Creative Commons


About Creative Commons

Creative Commons is an international nonprofit that offers free flexible copyright management tools for creative work.
The internet and digital technologies provide us with an enormous potential to access and share knowledge. Information can be communicated in an instant across the globe, cheaply and with good quality, by even the most basic internet user. However, while the technology has the capacity, the traditional approaches to managing copyright limits the reuse of material and significantly hamper its negotiability in the digital environment.

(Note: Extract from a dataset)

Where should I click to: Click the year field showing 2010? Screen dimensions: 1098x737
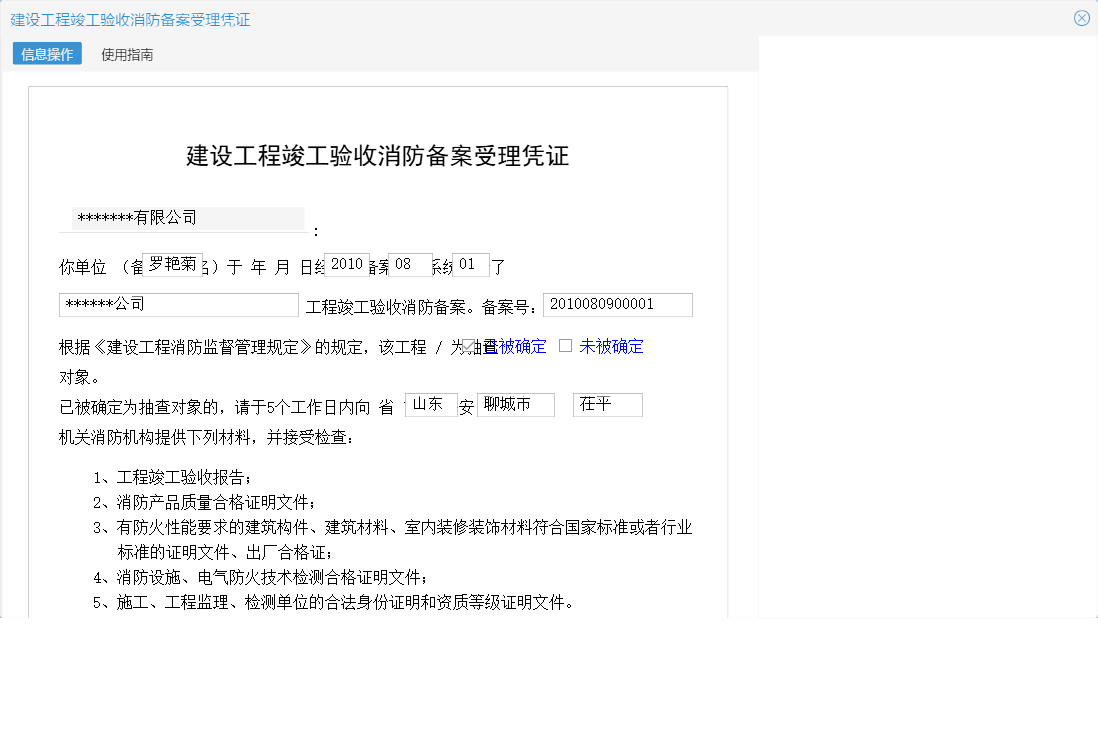[x=349, y=263]
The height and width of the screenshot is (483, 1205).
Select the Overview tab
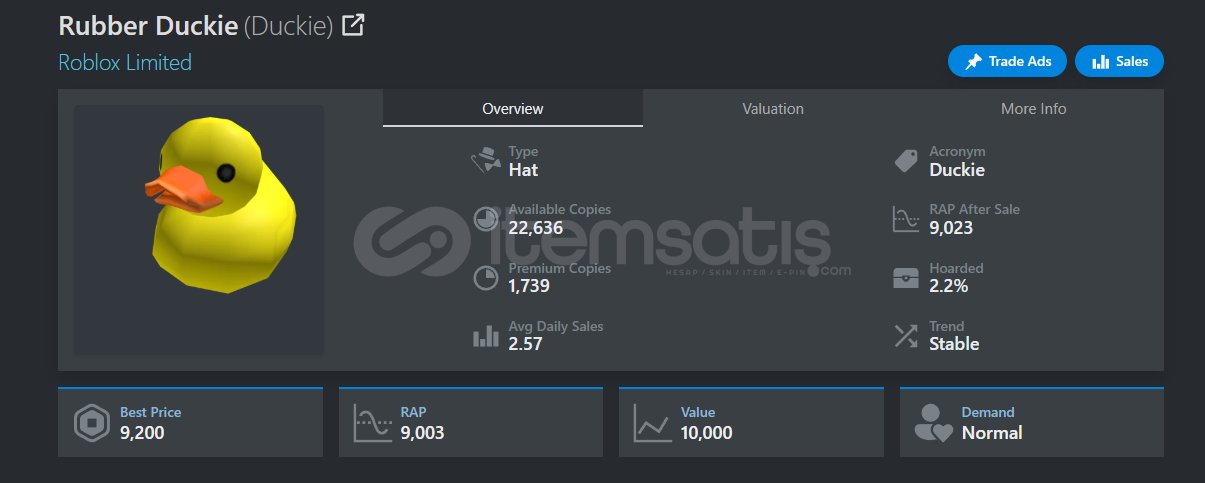pos(513,108)
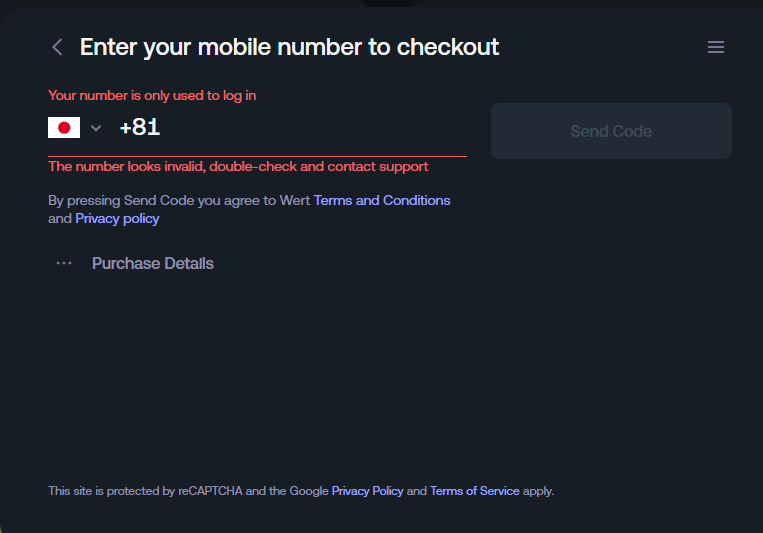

A number of copyight experts, most notably Professor Lawrence Lessig of Harvard University, frustrated by the fact that technology offered so much but that negotiability of copyright material was so cumbersome, came up with the idea of the Creative Commons. Lessig’s vision was for a space in the internet world where people could share and reuse copyright material without fear of being sued – a creative commons. To create this, copyright owners would use a generic licence to give permission in advance for certain uses of their material. Rather than the ‘all rights reserved’ of traditional copyright law, Lessig aimed to create a voluntary ‘some rights reserved’ system.

Creative Commons is now a worldwide project that encourages copyright owners to allow others to share, reuse and remix their material, legally. We offer a range of licences that creators can use to manage their copyright in the online environment, each offering its own specific protections and freedoms. We have built upon the “all rights reserved” of traditional copyright to create a voluntary “some rights reserved” system.

Creative Commons are a nonprofit. All of the tools, internationally, are free.

Want to know more?

Our site has more information on Creative Commons Australia and about the Australian licences, as well as downloadable fact sheets and other resources. For information on areas of interest, see our Topic links on the right of each page.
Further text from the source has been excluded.